5

We are experiencing an issue with floating point precision within a dynamic library.

The set-up is as follows:

  • We have a dynamic library, which performs a computation X on a large array of floating point numbers. X consists of a lot of floating point operations.
  • We link this dynamic library to two executables: A and B.
  • Within the library we print the input for computation X.
  • For both running executable A and B the exact same input is reported (up to DBL_DIG decimals).
  • The output of computation X, however, is different for executable A than it is for executable B.

Both executables and the library are written in C++ and compiled on the same machine using the same GCC compiler version. The library is only compiled once with the same compiler settings as executable A but the compiler settings for executable B may be different.

As the same library is used, we expected the same computation precision for both executables when providing the same input. It looks like the floating point precision of the library is influenced by external factors, e.g. process specific configurations.

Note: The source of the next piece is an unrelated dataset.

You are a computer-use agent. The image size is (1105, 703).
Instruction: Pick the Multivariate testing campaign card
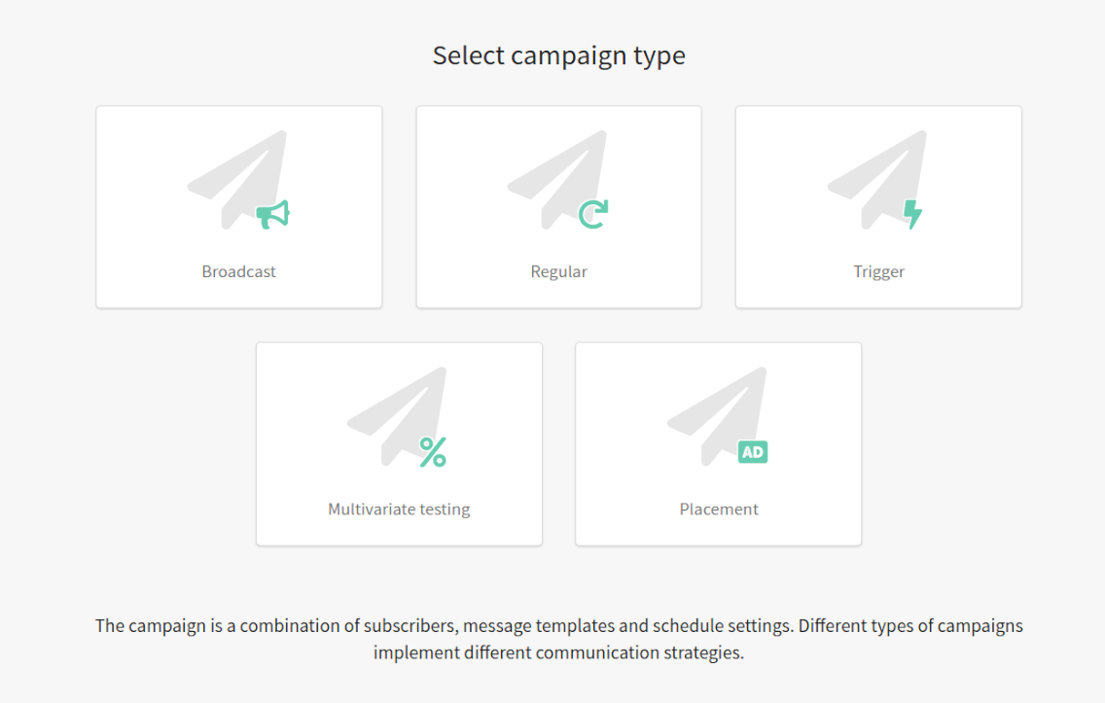pyautogui.click(x=399, y=443)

Is this possible and if so, how can be make sure we get the same precision in both runs (program A and B)?

Edit 1

I succeeded in creating a minimal example that demonstrates the differences. If I use the following code in the library (say as computation X) the results are different for both runs (A and B):

float* value = new float;
*value = 2857.0f;
std::cout << std::setprecision(15) << std::log(*value) << std::endl;

I also printed the floats in binary format and they show a difference in the last bit.

Unfortunately cannot control the whole build chain of executable A. Actually A is a dynamic library again which is used from another executable for which I cannot control nor know the compiler options.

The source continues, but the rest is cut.